(Records excerpted from a collection)
::::::::::
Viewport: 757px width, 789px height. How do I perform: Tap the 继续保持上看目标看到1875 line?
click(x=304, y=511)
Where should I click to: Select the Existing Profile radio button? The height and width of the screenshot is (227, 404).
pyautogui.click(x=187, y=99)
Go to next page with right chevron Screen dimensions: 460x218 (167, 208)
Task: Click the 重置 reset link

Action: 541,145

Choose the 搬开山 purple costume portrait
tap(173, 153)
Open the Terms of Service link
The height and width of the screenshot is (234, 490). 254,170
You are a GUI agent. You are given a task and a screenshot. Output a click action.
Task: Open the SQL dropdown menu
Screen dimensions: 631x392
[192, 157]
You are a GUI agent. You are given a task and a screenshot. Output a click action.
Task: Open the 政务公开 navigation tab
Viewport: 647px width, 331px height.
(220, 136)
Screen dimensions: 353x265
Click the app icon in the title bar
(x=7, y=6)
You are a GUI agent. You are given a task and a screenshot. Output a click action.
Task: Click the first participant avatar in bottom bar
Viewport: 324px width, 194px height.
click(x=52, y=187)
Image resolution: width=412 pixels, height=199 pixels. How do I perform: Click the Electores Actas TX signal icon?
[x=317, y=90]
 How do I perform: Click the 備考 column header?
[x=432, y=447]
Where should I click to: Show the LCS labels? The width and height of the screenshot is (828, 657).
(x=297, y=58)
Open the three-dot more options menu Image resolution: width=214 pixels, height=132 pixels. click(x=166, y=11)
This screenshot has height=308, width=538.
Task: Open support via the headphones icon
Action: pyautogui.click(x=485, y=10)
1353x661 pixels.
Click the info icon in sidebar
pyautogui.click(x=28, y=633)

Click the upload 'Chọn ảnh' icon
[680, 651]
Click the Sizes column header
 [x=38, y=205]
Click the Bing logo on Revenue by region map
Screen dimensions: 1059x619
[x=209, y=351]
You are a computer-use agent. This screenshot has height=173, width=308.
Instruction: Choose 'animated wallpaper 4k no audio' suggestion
::::::::::
_Work task_
Each line from the one containing "Screen dimensions: 1059x619" to the final line above should be written out exactly; please omit the others.

_Written solution_
Screen dimensions: 1059x619
[x=209, y=351]
You are a computer-use agent. This screenshot has height=173, width=308.
Instruction: Choose 'animated wallpaper 4k no audio' suggestion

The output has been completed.